En las Islas Salomón tendrán un primer mal encuentro con las triadas chinas, una banda mafiosa, ya que, parece ser, las activistas no le contaron toda la verdad a Corto Maltés. La mujer presa es perseguida por los servicios secretos de China que, para no provocar un conflicto internacional, usan a la mafia china para llevarla de vuelta a China como presa del gobierno chino. Así se iniciará una aventura de persecución y tiroteos que nos expone de paso el problema de los plásticos a la deriva en el Océano Pacífico, el calentamiento global por el cambio climático y la miseria de Tuvalu, un país de unas pocas islas cuya altura máxima es de cinco metros por encima del nivel del mar, y el cual la Organización de Naciones Unidas calcula que será el primero en desaparecer bajo el océano cuando se eleve el nivel de los mares por ese calentamiento. De hecho el gobierno de Tuvalu tiene un acuerdo con el de Australia para que cuando eso ocurra sus habitantes pasen a ser allí los primeros refugiados climáticos del mundo y de la Historia. En medio de eso, la pobreza y el abandono de los habitantes de Tuvalu se mezcla con la tristeza del pronóstico e inventan incluso la posibilidad de recrear en un mundo virtual Tuvalu para que cuando los tuvalienses ya no puedan vivir en las islas puedan hacerlo usando Internet en ese mundo virtual, cosa que se menciona en el cómic, pero que ocurre en la vida real.
Así pues, estamos ante una obra con un mensaje claramente ecologista, aunque inserto en una aventura de acción en la que también se deja caer los actuales problemas geopolíticos que implican cierta posible intención de expansionismo chino en algunas islas del Pacífico.
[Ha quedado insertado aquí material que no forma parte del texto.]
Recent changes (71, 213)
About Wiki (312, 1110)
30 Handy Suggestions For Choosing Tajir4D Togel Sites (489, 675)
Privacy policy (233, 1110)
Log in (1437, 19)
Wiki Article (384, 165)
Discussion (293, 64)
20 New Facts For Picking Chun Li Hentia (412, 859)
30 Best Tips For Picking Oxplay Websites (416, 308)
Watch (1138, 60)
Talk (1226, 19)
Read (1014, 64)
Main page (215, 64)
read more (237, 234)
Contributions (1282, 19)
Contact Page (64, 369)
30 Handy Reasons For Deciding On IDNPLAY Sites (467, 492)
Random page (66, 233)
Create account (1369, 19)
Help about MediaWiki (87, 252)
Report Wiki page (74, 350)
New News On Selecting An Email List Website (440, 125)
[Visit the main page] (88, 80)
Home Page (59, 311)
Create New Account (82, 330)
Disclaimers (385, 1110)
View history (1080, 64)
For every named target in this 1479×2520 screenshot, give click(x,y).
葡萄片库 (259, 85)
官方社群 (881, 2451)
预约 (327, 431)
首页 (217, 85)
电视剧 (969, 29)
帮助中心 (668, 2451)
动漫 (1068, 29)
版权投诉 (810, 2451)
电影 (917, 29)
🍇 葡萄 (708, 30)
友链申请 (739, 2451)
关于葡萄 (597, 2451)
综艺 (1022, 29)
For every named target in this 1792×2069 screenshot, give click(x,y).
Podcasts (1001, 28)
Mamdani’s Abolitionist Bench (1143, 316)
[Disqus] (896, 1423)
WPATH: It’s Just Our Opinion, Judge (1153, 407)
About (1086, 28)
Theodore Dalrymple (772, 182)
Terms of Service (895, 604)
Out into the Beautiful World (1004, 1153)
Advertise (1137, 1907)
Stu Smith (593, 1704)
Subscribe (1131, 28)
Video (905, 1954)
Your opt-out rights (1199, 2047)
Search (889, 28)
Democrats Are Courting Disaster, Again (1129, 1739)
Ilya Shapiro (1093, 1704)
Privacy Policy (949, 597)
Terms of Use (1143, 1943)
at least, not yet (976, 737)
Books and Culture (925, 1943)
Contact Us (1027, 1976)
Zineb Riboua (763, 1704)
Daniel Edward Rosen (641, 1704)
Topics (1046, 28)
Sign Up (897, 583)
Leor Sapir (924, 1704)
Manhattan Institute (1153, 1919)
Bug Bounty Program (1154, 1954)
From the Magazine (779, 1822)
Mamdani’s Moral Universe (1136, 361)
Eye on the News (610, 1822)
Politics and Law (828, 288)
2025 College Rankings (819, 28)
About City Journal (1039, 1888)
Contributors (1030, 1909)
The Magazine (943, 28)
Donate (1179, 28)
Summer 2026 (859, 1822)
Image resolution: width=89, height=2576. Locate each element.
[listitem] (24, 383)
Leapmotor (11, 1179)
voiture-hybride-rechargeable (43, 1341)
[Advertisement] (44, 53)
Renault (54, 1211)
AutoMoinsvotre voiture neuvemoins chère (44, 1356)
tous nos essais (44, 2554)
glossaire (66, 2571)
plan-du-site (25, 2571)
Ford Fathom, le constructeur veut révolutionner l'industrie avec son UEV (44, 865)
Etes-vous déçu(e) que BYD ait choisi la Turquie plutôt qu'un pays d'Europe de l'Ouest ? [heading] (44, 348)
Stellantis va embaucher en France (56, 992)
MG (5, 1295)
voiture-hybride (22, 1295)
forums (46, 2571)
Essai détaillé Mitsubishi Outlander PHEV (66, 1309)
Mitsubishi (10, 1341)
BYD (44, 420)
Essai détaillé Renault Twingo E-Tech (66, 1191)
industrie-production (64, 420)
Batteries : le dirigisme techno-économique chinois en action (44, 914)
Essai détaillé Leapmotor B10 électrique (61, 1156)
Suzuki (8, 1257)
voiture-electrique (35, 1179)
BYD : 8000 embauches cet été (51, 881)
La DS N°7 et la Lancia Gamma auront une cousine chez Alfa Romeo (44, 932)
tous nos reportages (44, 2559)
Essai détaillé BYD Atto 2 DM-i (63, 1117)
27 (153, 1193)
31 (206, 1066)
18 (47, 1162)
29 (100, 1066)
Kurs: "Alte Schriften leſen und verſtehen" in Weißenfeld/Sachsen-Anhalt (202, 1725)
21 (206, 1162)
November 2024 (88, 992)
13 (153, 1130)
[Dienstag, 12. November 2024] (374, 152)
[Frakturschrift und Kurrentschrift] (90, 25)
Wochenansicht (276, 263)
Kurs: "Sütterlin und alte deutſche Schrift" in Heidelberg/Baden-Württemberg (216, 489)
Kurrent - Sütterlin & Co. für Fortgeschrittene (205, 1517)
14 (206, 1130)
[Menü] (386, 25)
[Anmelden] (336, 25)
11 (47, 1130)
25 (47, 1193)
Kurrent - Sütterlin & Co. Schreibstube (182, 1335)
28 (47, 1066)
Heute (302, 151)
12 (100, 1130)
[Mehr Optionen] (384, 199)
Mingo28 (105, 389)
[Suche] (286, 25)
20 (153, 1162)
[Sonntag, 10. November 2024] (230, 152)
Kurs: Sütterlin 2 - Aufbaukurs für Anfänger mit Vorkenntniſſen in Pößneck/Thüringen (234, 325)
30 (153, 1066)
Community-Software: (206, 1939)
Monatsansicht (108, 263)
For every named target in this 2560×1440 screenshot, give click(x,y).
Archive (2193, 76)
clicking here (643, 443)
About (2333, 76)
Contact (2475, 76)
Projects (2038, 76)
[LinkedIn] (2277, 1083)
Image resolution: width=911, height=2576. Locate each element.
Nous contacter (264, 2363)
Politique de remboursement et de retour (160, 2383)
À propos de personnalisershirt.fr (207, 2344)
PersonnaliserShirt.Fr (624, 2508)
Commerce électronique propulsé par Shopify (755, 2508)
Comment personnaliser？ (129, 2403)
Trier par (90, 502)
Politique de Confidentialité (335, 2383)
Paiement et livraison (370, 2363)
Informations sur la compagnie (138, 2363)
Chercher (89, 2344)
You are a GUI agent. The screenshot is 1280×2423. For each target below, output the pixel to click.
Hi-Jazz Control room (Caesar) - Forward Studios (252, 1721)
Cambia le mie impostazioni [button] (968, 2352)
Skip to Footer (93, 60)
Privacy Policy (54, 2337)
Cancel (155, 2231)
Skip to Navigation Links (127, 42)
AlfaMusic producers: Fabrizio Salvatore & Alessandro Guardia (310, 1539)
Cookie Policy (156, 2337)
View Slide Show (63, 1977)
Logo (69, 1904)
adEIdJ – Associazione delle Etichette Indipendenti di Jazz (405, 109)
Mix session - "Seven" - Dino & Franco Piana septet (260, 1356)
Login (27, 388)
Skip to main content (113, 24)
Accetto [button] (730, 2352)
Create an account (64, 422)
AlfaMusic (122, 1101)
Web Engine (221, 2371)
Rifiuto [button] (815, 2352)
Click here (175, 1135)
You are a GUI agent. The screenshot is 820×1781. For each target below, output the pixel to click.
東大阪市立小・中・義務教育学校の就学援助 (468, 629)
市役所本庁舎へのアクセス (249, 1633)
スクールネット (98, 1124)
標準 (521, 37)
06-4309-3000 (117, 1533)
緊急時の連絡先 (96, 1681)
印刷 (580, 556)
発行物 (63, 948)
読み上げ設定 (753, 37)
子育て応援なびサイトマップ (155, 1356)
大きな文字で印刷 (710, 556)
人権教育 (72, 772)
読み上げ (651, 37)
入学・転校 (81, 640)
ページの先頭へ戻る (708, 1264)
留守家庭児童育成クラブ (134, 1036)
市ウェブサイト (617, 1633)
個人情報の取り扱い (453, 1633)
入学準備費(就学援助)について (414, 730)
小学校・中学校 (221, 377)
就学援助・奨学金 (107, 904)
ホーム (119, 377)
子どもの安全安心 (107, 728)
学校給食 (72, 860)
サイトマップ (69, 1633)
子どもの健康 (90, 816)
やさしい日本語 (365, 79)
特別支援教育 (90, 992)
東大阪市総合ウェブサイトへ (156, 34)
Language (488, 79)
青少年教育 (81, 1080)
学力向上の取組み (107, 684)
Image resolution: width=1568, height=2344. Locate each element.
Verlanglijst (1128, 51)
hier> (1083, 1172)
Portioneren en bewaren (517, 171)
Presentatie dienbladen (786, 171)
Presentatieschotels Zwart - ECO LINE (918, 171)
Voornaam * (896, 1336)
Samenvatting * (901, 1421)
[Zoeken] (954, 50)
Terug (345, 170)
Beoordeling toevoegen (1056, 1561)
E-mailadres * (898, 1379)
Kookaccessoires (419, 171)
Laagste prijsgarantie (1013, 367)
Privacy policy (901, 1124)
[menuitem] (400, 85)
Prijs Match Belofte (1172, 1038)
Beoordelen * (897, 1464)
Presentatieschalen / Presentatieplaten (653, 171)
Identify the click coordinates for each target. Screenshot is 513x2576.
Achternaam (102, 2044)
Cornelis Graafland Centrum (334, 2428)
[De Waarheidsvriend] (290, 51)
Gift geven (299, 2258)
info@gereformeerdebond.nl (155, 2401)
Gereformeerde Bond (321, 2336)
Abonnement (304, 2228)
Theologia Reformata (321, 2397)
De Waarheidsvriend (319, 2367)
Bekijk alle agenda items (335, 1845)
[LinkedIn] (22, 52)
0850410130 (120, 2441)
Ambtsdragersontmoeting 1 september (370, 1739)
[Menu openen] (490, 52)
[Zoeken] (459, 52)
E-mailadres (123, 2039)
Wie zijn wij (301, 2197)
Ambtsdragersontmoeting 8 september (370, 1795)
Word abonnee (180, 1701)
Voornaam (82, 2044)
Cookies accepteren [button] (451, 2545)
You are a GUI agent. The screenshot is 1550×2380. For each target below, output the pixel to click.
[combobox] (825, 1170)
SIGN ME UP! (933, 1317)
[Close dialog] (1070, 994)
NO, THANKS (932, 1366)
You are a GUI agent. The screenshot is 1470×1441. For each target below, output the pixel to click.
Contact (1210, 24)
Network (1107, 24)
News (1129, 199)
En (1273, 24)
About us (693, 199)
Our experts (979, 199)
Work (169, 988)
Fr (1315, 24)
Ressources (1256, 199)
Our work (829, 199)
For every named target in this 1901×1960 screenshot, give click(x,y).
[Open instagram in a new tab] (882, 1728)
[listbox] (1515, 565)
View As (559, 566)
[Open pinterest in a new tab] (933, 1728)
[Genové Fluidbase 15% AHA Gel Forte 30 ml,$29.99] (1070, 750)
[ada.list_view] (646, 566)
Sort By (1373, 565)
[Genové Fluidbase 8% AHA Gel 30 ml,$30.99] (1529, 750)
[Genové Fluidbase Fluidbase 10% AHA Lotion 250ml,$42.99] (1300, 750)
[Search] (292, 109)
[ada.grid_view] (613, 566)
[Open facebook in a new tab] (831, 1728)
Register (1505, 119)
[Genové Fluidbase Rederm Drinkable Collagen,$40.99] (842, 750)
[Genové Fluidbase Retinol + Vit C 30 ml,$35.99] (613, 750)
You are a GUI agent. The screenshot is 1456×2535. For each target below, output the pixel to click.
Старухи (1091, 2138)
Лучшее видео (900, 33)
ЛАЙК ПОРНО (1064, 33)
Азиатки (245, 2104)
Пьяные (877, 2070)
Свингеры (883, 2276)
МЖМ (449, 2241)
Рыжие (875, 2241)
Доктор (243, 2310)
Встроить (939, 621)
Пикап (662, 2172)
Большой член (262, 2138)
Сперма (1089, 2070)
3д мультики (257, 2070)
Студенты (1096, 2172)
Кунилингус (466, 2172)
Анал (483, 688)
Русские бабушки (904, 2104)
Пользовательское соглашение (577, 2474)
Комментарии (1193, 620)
Esta es quizá la obra más compleja de Quenehen y Vivès con este personaje, habiendo evolucionado de menos a más en esta trilogía. Sin duda es también la que más acción tiene. Es muy dinámica y expresiva. Fiel al blanco y negro y la escala de grises, como toda la obra, no deja suelta ninguna miga del cambio climático que quieren dejar sobre la mesa los autores.
El final prolongado más allá del desenlace de la historia, donde se nos muestra a un Corto obligado a tener que irse en un barco de refugiados no deja de ser también metafóricamente sugerente... y dada su compañía femenina, hasta cierto punto una alusión a una de las escenas conocidas que Hugo Pratt nos narró en Corto Maltés, Balada del Mar Salado. Hacen a su manera una especie de círculo temporal.
Saludos y que la cerveza os acompañe.